• **Provided material**:
-- Opening Marker --
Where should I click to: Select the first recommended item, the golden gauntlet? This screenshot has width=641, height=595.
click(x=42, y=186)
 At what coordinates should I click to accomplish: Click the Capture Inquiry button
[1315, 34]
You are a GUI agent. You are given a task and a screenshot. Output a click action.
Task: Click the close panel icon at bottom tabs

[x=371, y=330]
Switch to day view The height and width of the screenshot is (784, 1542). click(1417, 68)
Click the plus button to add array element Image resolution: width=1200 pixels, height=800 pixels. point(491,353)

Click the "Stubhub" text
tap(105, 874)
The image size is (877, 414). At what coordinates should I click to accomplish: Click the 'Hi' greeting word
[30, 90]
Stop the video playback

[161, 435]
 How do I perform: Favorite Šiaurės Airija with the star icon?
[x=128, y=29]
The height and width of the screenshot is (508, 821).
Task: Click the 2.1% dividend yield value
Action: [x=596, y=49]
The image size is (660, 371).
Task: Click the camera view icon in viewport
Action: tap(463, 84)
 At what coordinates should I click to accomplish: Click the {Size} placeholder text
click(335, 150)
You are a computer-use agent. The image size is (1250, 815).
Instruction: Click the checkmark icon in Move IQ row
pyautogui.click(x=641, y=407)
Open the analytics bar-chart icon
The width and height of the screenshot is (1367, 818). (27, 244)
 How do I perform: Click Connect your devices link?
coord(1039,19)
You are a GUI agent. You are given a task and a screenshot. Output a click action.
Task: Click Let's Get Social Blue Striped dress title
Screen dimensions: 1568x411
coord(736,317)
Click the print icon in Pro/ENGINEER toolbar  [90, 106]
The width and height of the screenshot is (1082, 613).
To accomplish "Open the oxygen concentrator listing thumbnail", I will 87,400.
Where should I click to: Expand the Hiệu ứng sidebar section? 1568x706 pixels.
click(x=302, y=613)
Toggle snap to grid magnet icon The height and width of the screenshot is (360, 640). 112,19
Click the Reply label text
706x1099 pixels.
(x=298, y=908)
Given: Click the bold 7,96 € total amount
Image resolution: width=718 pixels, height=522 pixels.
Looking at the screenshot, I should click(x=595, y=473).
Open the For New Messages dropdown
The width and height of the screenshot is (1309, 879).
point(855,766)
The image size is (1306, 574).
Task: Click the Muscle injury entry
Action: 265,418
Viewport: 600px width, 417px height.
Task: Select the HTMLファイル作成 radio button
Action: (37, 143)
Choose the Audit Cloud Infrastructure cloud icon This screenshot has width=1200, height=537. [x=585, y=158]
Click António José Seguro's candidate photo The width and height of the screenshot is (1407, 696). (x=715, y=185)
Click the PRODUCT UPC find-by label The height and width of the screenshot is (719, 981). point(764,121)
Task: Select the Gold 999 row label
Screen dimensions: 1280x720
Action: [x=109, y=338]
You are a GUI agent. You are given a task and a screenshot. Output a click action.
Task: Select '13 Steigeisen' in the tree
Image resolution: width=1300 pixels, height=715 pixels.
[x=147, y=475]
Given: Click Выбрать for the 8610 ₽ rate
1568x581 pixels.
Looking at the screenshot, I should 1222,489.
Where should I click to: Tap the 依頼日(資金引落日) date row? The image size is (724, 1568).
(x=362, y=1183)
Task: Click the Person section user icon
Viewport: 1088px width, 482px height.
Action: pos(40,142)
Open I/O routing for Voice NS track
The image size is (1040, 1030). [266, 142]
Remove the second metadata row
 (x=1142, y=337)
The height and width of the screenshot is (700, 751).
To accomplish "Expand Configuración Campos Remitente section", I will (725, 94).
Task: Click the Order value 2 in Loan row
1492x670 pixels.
-- Closing Marker --
Retype only the lines running from the line with "Task: Click the Person section user icon" to the end of the listing, including both of those lines.

Task: Click the Person section user icon
Viewport: 1088px width, 482px height.
Action: pos(40,142)
Open I/O routing for Voice NS track
The image size is (1040, 1030). [266, 142]
Remove the second metadata row
 (x=1142, y=337)
The height and width of the screenshot is (700, 751).
To accomplish "Expand Configuración Campos Remitente section", I will (725, 94).
Task: Click the Order value 2 in Loan row
1492x670 pixels.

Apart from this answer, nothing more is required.